Collected data
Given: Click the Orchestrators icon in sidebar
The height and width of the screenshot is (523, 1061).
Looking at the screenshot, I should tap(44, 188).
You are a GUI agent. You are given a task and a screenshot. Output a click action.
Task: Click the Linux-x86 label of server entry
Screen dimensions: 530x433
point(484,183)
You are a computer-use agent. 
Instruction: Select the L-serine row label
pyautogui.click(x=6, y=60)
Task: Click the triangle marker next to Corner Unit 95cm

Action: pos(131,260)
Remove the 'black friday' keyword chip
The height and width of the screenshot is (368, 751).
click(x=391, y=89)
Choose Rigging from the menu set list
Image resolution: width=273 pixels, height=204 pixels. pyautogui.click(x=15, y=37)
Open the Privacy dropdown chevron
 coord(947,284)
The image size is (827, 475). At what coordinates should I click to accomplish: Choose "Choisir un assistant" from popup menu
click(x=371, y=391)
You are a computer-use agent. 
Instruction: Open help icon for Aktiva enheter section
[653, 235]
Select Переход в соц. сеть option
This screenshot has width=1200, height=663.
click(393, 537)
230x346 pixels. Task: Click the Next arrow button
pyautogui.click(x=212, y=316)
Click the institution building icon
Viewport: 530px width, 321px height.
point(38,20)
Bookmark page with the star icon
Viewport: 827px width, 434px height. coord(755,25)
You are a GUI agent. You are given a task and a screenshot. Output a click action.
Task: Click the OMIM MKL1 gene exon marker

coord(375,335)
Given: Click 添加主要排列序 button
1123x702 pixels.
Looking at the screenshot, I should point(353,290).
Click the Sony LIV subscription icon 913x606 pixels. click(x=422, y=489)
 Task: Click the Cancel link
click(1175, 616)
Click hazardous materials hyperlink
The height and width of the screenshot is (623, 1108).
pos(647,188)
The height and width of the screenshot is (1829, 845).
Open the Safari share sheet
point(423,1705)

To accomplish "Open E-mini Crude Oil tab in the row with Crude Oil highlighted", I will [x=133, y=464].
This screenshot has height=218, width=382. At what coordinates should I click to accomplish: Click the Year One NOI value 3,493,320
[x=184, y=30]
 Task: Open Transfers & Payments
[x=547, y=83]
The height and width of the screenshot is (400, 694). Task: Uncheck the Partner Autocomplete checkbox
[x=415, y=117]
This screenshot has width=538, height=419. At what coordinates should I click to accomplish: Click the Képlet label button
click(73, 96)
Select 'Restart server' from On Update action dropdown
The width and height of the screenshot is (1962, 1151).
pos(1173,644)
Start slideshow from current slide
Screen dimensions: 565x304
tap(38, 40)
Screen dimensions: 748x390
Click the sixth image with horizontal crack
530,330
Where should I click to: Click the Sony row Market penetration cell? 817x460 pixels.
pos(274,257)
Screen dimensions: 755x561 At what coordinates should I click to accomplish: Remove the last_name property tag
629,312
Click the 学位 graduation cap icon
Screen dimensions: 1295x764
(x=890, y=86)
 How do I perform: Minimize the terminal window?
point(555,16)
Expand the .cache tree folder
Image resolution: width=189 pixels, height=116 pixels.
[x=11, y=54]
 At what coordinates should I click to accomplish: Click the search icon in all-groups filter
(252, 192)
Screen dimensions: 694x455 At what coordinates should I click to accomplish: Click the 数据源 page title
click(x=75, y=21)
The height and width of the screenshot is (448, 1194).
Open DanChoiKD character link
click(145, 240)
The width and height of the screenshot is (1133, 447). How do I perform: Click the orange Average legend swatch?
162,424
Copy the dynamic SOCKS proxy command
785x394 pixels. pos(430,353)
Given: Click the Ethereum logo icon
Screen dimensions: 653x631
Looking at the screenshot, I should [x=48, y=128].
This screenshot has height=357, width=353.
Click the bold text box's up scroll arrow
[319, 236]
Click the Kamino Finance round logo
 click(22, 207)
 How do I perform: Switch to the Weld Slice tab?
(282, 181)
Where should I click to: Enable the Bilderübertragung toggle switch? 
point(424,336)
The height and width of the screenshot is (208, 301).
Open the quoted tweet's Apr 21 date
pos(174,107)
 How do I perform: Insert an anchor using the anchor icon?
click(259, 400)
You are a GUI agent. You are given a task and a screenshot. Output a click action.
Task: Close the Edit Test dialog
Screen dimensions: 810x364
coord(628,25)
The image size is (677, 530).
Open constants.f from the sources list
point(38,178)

§ What you are asked to do:
Return each entry from above without altering a single character.

§ Solved problem:
Given: Click the Orchestrators icon in sidebar
The height and width of the screenshot is (523, 1061).
Looking at the screenshot, I should tap(44, 188).
You are a GUI agent. You are given a task and a screenshot. Output a click action.
Task: Click the Linux-x86 label of server entry
Screen dimensions: 530x433
point(484,183)
You are a computer-use agent. 
Instruction: Select the L-serine row label
pyautogui.click(x=6, y=60)
Task: Click the triangle marker next to Corner Unit 95cm

Action: pos(131,260)
Remove the 'black friday' keyword chip
The height and width of the screenshot is (368, 751).
click(x=391, y=89)
Choose Rigging from the menu set list
Image resolution: width=273 pixels, height=204 pixels. pyautogui.click(x=15, y=37)
Open the Privacy dropdown chevron
 coord(947,284)
The image size is (827, 475). At what coordinates should I click to accomplish: Choose "Choisir un assistant" from popup menu
click(x=371, y=391)
You are a computer-use agent. 
Instruction: Open help icon for Aktiva enheter section
[653, 235]
Select Переход в соц. сеть option
This screenshot has width=1200, height=663.
click(393, 537)
230x346 pixels. Task: Click the Next arrow button
pyautogui.click(x=212, y=316)
Click the institution building icon
Viewport: 530px width, 321px height.
point(38,20)
Bookmark page with the star icon
Viewport: 827px width, 434px height. coord(755,25)
You are a GUI agent. You are given a task and a screenshot. Output a click action.
Task: Click the OMIM MKL1 gene exon marker

coord(375,335)
Given: Click 添加主要排列序 button
1123x702 pixels.
Looking at the screenshot, I should point(353,290).
Click the Sony LIV subscription icon 913x606 pixels. click(x=422, y=489)
 Task: Click the Cancel link
click(1175, 616)
Click hazardous materials hyperlink
The height and width of the screenshot is (623, 1108).
pos(647,188)
The height and width of the screenshot is (1829, 845).
Open the Safari share sheet
point(423,1705)

To accomplish "Open E-mini Crude Oil tab in the row with Crude Oil highlighted", I will [x=133, y=464].
This screenshot has height=218, width=382. At what coordinates should I click to accomplish: Click the Year One NOI value 3,493,320
[x=184, y=30]
 Task: Open Transfers & Payments
[x=547, y=83]
The height and width of the screenshot is (400, 694). Task: Uncheck the Partner Autocomplete checkbox
[x=415, y=117]
This screenshot has width=538, height=419. At what coordinates should I click to accomplish: Click the Képlet label button
click(73, 96)
Select 'Restart server' from On Update action dropdown
The width and height of the screenshot is (1962, 1151).
pos(1173,644)
Start slideshow from current slide
Screen dimensions: 565x304
tap(38, 40)
Screen dimensions: 748x390
Click the sixth image with horizontal crack
530,330
Where should I click to: Click the Sony row Market penetration cell? 817x460 pixels.
pos(274,257)
Screen dimensions: 755x561 At what coordinates should I click to accomplish: Remove the last_name property tag
629,312
Click the 学位 graduation cap icon
Screen dimensions: 1295x764
(x=890, y=86)
 How do I perform: Minimize the terminal window?
point(555,16)
Expand the .cache tree folder
Image resolution: width=189 pixels, height=116 pixels.
[x=11, y=54]
 At what coordinates should I click to accomplish: Click the search icon in all-groups filter
(252, 192)
Screen dimensions: 694x455 At what coordinates should I click to accomplish: Click the 数据源 page title
click(x=75, y=21)
The height and width of the screenshot is (448, 1194).
Open DanChoiKD character link
click(145, 240)
The width and height of the screenshot is (1133, 447). How do I perform: Click the orange Average legend swatch?
162,424
Copy the dynamic SOCKS proxy command
785x394 pixels. pos(430,353)
Given: Click the Ethereum logo icon
Screen dimensions: 653x631
Looking at the screenshot, I should [x=48, y=128].
This screenshot has height=357, width=353.
Click the bold text box's up scroll arrow
[319, 236]
Click the Kamino Finance round logo
 click(22, 207)
 How do I perform: Switch to the Weld Slice tab?
(282, 181)
Where should I click to: Enable the Bilderübertragung toggle switch? 
point(424,336)
The height and width of the screenshot is (208, 301).
Open the quoted tweet's Apr 21 date
pos(174,107)
 How do I perform: Insert an anchor using the anchor icon?
click(259, 400)
You are a GUI agent. You are given a task and a screenshot. Output a click action.
Task: Close the Edit Test dialog
Screen dimensions: 810x364
coord(628,25)
The image size is (677, 530).
Open constants.f from the sources list
point(38,178)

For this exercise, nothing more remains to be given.